I am going to spend all the time talking about how do we go about the view that we need to do something about the poor. For example, we need to provide them with bank accounts then how do you go from there to actually giving the bank accounts if you don’t know where they live or who are they. That’s the question we will look at.

I think it is a hard question for several reasons. If you want to go and find the poor it’s not enough to just survey them. A sample survey like NSS is an excellent survey which gives you in which state or which district more poor people live. But it does not tell you who those poor people are. So you  really need a census if you  really want to implement a NSS method of identifying the poor

You want to go to every single person or maybe you leave out the rich areas of the city and just go to the places where the poor live. You need to go a lot of places, interview household by household, collect data about all those households. That’s an amazingly elaborate task, especially if they want to do it frequently because after all poor people become rich and rich people become poor. So you have to do it often. So no country does that.

What they so is proxy means testing or PMT. It is a kind of a survey, a census based methodology. It does not require actually a survey. It is basically to identify that if you own a car you are not poor, so we can check that. If you have a big brick house, you are not poor. So basically you identify a set of durables easy to observe and if you own any of them or any 5 of them, then you are not poor. That is the rule that lots of countries use and it is called a proxy means testing. A standard way of identifying the poor is by using any version of this. Anybody who has a motor cycle is not poor, anybody who has gas cooker is not poor.

The second way of identifying is what we in India have used - community based targeting. The idea would be that you go to a local community and ask them who the poor in this area are. They give you a list of people and there would be some political process you might go through there, might be some review and the panchayat might say that this might include these people.

The 3rd method is what we have implemented in NREGA. It is essentially direct targeting ; let people just go and be there. If you want a job digging ditches in the middle of the summer, you can always have it. That is the philosophy of MNREGA. We don’t need to know who is poor, we will just offer them a job. If they take the job of digging ditches in the middle of the summer, then they are poor because no one else would want that job.

Worldwide these are 3 different models. What lot of countries do is, first, they have community based targeting, then somebody goes and does the PMT on them and checks whether though the community says Mr. X is poor they go and find that he actually has 3 cars, then he is less poor. So there is some way of doing it by combining the methods. So I want to spend the entire lecture talking about which of these works best.

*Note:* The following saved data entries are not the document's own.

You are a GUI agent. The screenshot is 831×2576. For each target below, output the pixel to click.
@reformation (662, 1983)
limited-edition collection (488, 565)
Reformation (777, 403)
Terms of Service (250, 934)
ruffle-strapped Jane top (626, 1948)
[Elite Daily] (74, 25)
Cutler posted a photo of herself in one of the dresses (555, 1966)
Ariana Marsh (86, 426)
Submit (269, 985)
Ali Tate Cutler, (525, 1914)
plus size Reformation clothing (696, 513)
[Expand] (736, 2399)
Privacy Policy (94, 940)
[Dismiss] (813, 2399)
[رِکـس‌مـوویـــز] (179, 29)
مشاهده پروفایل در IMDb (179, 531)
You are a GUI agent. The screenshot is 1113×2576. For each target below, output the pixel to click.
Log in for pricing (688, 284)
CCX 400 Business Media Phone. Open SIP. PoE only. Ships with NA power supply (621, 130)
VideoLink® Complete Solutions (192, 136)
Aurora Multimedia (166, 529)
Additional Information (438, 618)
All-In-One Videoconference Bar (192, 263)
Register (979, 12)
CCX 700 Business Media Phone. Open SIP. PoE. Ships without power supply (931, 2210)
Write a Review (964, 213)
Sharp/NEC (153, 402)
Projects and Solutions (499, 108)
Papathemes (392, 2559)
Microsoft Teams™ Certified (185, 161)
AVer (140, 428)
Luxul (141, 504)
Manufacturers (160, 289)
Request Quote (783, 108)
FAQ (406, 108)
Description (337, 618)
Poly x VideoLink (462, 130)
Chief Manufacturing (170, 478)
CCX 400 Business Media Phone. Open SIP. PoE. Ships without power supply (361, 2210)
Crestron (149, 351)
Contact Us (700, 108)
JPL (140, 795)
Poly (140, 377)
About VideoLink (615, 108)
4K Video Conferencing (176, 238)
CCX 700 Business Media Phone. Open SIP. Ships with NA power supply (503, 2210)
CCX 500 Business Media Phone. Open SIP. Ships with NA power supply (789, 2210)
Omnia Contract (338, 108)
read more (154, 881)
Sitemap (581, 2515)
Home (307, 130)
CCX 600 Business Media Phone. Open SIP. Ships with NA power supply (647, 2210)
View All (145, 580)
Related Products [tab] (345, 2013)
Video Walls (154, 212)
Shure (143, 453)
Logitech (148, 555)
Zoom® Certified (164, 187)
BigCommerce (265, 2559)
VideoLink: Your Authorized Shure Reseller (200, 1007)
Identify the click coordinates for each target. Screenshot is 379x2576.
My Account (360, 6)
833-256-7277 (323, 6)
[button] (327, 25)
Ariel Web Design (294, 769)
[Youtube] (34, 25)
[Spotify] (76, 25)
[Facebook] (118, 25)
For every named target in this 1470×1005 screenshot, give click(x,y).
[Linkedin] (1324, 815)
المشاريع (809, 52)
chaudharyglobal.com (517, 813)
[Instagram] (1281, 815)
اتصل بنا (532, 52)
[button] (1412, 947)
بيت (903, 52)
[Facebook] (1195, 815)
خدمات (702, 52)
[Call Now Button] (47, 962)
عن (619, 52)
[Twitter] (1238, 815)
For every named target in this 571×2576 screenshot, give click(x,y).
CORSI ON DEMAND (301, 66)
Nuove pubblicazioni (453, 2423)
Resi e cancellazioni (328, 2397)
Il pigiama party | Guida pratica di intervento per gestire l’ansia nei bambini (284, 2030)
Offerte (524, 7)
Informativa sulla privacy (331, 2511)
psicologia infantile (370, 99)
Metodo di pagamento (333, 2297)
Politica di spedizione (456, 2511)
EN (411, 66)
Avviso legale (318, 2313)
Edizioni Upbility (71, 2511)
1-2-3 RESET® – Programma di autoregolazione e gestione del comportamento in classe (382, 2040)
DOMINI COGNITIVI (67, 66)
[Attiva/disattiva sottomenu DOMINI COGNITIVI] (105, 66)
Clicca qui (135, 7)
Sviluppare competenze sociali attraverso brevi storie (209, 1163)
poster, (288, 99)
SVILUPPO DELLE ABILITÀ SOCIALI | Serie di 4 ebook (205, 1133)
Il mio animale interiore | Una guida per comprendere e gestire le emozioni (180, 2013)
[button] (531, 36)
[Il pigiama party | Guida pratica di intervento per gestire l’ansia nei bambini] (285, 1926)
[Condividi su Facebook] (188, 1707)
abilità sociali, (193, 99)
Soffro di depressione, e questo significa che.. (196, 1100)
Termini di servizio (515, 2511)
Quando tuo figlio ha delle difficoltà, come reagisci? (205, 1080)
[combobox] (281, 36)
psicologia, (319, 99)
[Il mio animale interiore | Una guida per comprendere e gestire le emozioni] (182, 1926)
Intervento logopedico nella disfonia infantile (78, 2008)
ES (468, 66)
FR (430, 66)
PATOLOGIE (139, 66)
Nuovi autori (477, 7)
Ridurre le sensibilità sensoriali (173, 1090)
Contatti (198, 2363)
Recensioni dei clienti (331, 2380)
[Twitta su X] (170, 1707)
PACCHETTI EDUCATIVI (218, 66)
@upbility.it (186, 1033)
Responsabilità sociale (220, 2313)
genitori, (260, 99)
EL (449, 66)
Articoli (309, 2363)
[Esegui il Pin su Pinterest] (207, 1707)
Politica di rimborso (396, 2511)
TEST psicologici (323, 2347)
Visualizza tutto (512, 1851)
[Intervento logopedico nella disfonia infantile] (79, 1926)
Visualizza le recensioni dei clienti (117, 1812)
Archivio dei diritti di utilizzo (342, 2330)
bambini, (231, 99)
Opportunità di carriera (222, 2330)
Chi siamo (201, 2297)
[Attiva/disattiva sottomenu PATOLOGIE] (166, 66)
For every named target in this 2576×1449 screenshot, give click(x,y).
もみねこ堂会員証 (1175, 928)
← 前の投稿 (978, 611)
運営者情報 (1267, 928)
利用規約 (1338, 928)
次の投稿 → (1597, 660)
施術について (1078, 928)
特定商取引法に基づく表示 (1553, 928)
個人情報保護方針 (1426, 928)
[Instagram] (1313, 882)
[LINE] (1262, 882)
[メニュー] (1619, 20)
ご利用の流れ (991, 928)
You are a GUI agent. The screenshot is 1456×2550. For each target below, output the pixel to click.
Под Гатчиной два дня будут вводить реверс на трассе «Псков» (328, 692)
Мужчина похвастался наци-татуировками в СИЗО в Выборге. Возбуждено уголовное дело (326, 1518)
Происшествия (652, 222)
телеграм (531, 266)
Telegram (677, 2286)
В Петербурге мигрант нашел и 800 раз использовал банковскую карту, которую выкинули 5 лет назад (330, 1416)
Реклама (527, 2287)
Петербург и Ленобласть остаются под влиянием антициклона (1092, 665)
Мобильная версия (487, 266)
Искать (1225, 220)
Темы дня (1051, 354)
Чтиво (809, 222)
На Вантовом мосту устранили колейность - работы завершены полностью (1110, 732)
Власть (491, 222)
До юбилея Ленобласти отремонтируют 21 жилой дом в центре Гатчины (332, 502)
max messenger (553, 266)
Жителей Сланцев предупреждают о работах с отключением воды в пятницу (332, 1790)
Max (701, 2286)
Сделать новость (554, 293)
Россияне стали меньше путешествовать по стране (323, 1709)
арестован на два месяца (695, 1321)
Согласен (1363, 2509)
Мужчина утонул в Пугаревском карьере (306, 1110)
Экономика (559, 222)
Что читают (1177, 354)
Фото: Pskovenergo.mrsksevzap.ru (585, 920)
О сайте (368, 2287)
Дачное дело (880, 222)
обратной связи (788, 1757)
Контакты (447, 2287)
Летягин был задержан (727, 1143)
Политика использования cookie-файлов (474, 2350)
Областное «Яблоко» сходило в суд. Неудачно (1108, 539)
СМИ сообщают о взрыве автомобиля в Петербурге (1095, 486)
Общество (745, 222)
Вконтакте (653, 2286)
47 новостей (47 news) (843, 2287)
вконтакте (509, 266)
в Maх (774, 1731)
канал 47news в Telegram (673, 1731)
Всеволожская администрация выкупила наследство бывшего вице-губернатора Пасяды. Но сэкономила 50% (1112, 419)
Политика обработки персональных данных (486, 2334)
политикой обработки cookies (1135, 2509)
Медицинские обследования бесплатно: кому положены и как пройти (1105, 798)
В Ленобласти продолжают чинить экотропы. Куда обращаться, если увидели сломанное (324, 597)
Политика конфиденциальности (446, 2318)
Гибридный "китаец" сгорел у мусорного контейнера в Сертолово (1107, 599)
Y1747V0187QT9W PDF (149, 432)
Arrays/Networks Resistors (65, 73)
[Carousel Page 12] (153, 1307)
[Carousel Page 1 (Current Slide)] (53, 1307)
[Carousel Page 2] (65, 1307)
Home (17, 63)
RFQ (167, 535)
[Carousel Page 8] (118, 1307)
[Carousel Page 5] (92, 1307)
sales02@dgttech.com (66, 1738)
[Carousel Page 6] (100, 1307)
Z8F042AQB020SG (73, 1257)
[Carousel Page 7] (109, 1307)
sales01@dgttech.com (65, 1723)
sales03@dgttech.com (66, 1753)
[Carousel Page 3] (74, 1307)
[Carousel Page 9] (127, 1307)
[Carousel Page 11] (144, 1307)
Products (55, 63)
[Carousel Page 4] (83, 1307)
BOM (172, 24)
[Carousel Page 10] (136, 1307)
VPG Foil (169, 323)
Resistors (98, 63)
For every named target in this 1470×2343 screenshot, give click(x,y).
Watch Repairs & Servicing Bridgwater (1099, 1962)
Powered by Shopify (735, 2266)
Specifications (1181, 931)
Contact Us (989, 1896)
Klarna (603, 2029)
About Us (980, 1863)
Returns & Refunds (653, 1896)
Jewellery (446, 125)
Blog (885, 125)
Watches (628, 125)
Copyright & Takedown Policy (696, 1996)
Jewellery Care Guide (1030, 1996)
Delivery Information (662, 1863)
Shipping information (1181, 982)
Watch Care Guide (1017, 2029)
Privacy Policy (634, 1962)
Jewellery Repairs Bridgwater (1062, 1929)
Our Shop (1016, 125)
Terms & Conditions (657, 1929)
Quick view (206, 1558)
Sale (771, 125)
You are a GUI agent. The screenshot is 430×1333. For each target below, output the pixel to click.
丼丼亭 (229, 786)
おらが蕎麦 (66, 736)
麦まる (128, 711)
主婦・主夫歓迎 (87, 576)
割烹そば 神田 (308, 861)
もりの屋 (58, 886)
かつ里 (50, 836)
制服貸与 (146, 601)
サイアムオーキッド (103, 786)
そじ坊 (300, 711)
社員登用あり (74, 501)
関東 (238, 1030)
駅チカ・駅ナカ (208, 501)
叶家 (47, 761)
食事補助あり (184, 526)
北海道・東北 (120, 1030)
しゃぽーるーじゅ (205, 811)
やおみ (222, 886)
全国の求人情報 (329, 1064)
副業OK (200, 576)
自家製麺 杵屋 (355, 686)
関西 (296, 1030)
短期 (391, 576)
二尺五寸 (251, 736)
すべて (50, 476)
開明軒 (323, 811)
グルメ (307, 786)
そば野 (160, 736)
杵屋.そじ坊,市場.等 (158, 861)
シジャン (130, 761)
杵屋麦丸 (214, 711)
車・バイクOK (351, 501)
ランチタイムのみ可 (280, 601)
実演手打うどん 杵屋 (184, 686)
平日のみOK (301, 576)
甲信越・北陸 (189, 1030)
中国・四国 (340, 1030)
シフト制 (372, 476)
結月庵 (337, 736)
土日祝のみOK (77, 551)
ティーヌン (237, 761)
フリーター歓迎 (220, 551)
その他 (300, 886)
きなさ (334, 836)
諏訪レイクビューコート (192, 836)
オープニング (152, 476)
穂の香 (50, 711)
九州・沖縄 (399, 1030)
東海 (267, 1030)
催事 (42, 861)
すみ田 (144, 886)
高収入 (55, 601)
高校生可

It is not an easy question. There are programmes in India like the PDS which is targeted, through more of community-based targeting, and the MNREGA which is self-targeting. The quality of targeting in PDS and the quality of targeting in MNREGA is different for many other reasons. They are implemented differently, they have different history, the people who run them are different. So you can’t tell whether they work better. If the same identification method was implemented by the same people which one would work better cannot be answered by comparing the different programmes as they are run differently. That’s the challenge.

Then I will also spend a little bit of time talking about the second question. Imagine that I decide that community-based targeting is the best in that there are still many different ways of doing it when you do community-based targeting. You get the entire community into a meeting, it is a very difficult thing to do because people are busy. You have to work pretty hard to get them in to a room, then you ask them to identify the poor or you could just take the village leadership and you could ask them. You might think it is worse because leadership might promote their friends and but on the other hand they are cheaper because there are 10 people rather than 400 people. So you have a trade-off - getting 400 people or organizing 10 people which is easier to organize or MNREGA which is a case of self-targeting. Every day you go and self target yourself.

But you could do something different. You could say come every month and put your finger print but you get paid for the whole month. You don’t need to come to work every day. That is also going to generate self selection. You will make selection more straightforward, by having people coming and signing up once a month rather than once a day. If you transfer money to people then it might be easier to do. So it is a trade-off between these models.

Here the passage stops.